SUPPLIED TEXT:

━━━━━━━━━━━━━━━━

The Role of Blockchain and Decentralisation in the Digital Economy
The world keeps on changing and advancing because of technology. It has become quite convenient to communicate, travel, build, among many other things. If we look back over 21 years, technology has changed major sectors and created new businesses. To supply infinite consumption to humankind, the world economy is ever inflated and must continue to do so for the next 100 years or more. There is a need to revolutionize the world economy, which is possible through Blockchain Technology. According to an analysis conducted by PwC, it can boost global gross domestic product by $1.76 trillion by the next decade.
Blockchain Technology was first described as an idea in 1991. Research scientists Stuart Haber and W Scott. Stornetta introduced time-stamping digital documents computationally so that they couldn’t be tampered with or backdated.
In the following years, many prototypes were seen. However, in 2008, Bitcoin emerged. Satoshi Nakamoto (Anonymous) is credited for the creation of Bitcoin cryptocurrency. For the implementation of the white paper bitcoin, Nakamoto developed the first Blockchain database.
What is Blockchain?
It consists of blocks that are linked to each other through cryptography. This chain keeps on growing and creates a list of records. Every block is connected to the previous block through a cryptographic hash, a time stamp, and transaction data.
Blockchains can’t be tampered with once their data is recorded because no block can be changed without triggering the altercation of all succeeding blocks. Glitches in the blocks known as forks could be considered brief altercations. They emerge when the two entities involved in creating the block data aren’t agreeing on the protocol decided.
Through peer-to-peer networks, blockchains are used as publicly distributed ledgers. Nodes are collectively bound to a protocol, where they communicate and validate new blocks, new data. Hence, blockchain, which is bound to protocols and the succeeding blocks, is considered to be secure.
Nakamoto actively solved the problem of double-spending without the need for authority or central server’s monitorship. Blockchain is considered to be a ‘payment rail.’ The decentralized, distributed, and often public, the digital ledger is used to record transactions across many computers. With security from any malicious altercations, participants can verify and audit transactions on their own and somewhat inexpensively. Correspondingly, just like its creator, Nakamoto, blockchain is also managed autonomously.
How is the Blockchain connected to the Digital Economy?
Economic transactions conducted through the internet are part of what we call digital economies. Through globalization, the traditional economy consisting of visiting banks or purchasing from stores has now shifted to the digital space of online banking, purchasing, reselling, and more. The traditional model of economic transactions requires real-life presence and is considered a time-consuming process. The digital economy, on the other hand, has made it easy for millions to conduct seem-less transactions at the click of a button.

━━━━━━━━━━━━━━━━

GIVEN DATA:
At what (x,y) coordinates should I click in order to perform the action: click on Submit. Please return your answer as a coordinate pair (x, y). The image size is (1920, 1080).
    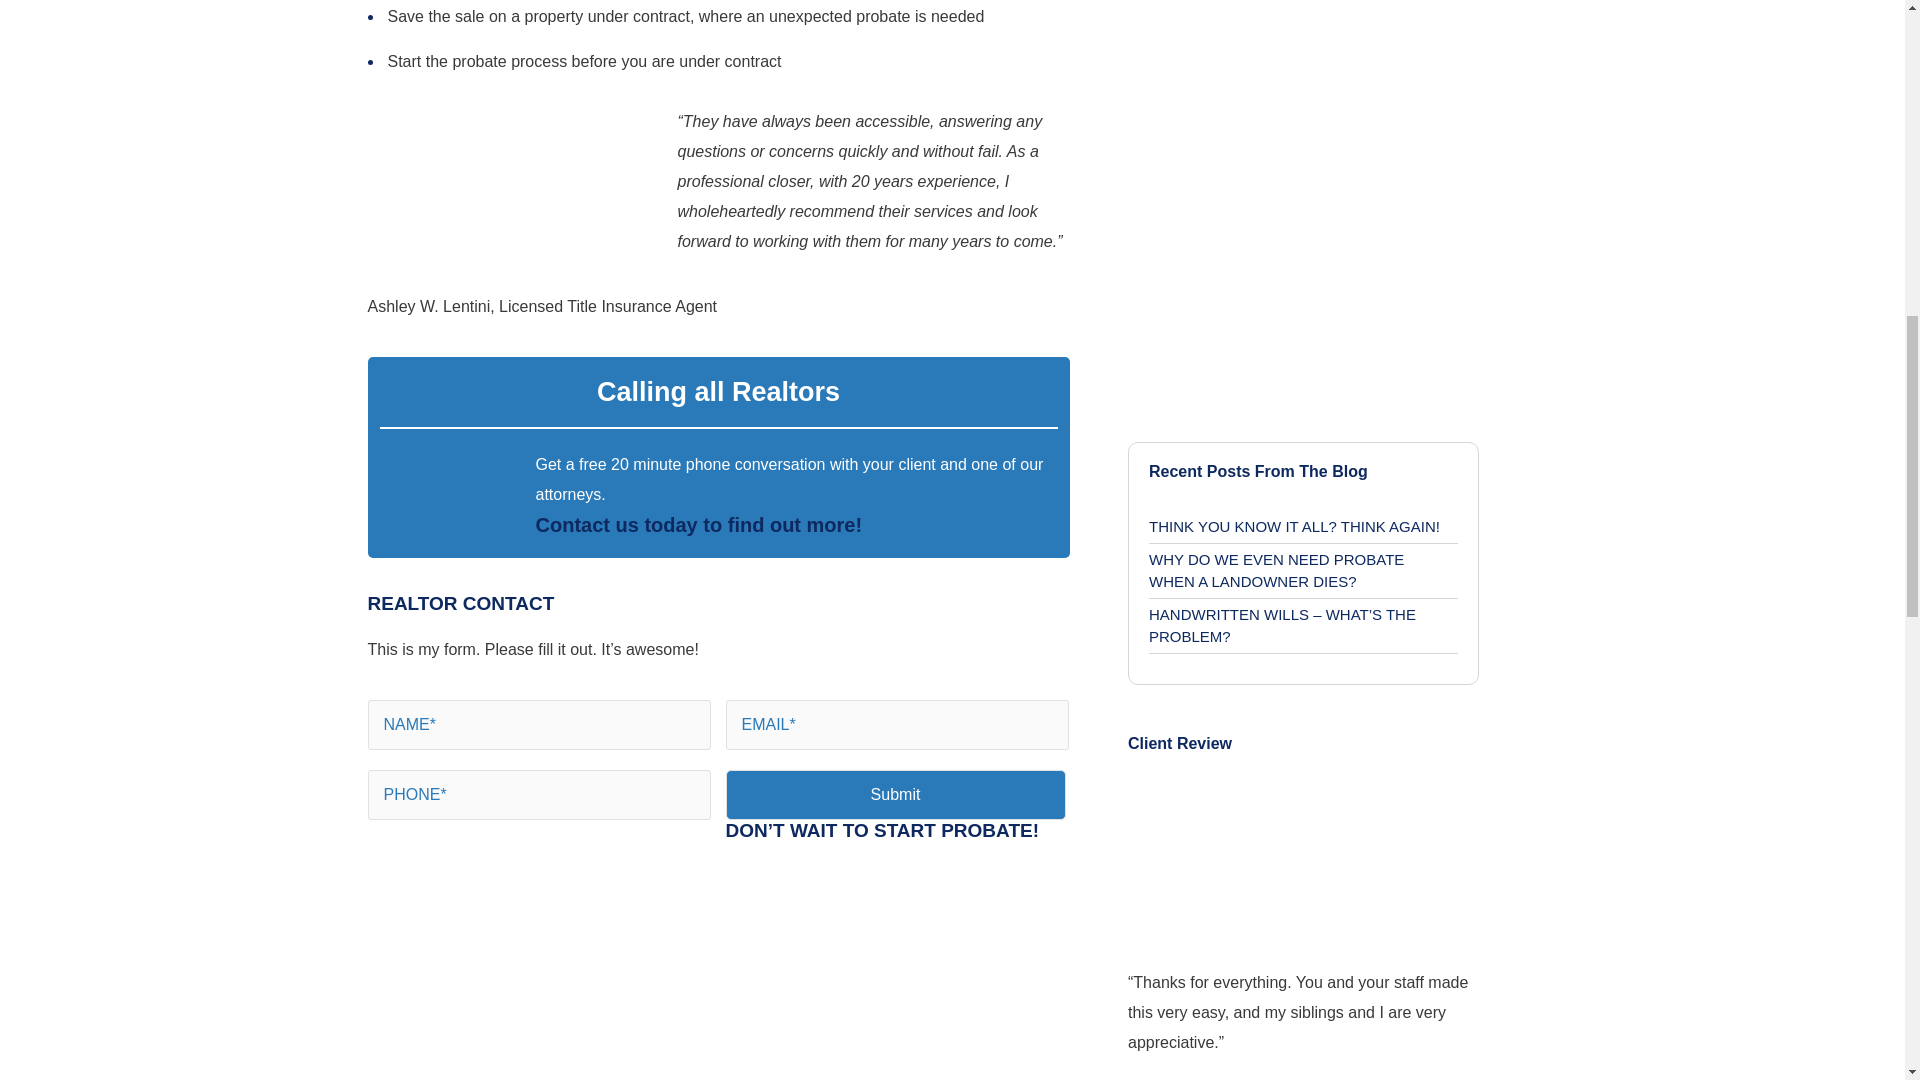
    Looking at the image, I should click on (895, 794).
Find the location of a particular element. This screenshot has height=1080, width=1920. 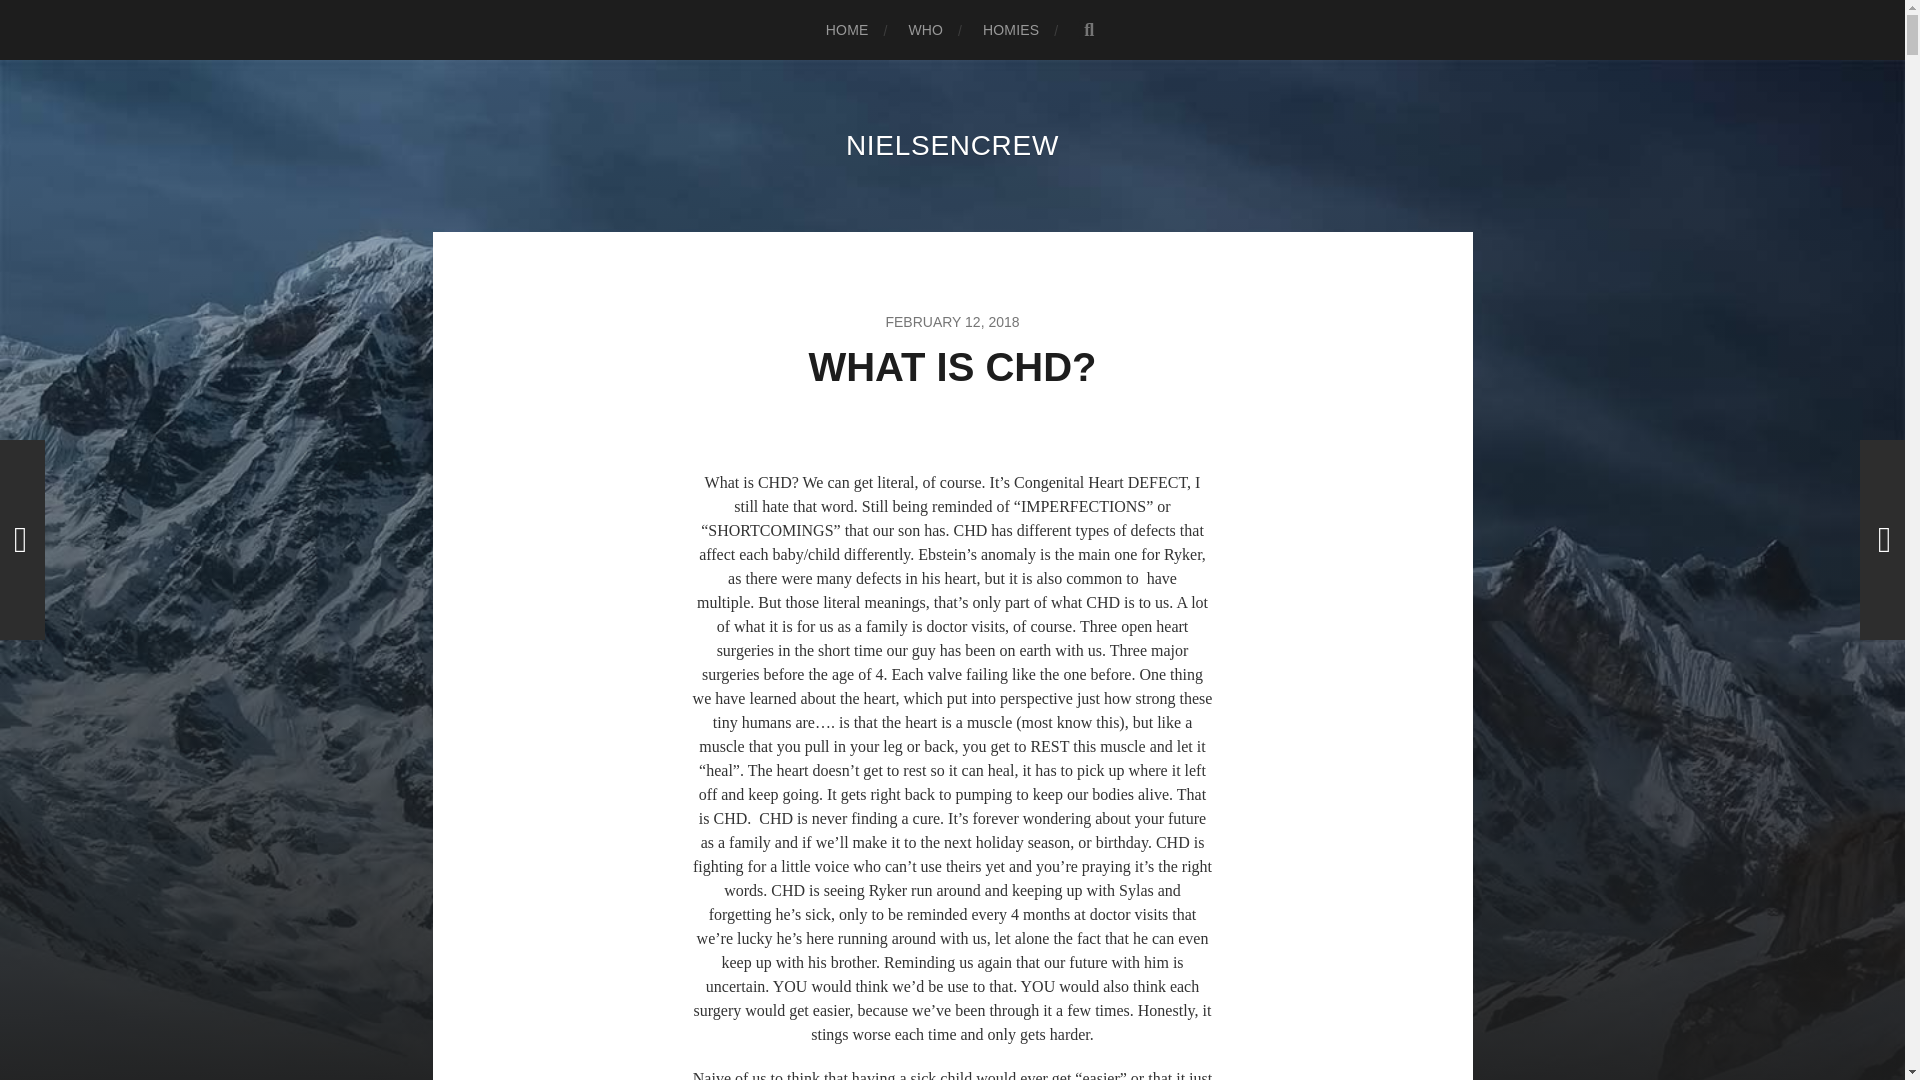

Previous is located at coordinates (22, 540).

━━━━━━━━━━━━━━━━

TASK TO COMPLETE: In the text on blockchain and the digital economy, in what year was blockchain technology first described as an idea?

EXPECTED ANSWER: 1991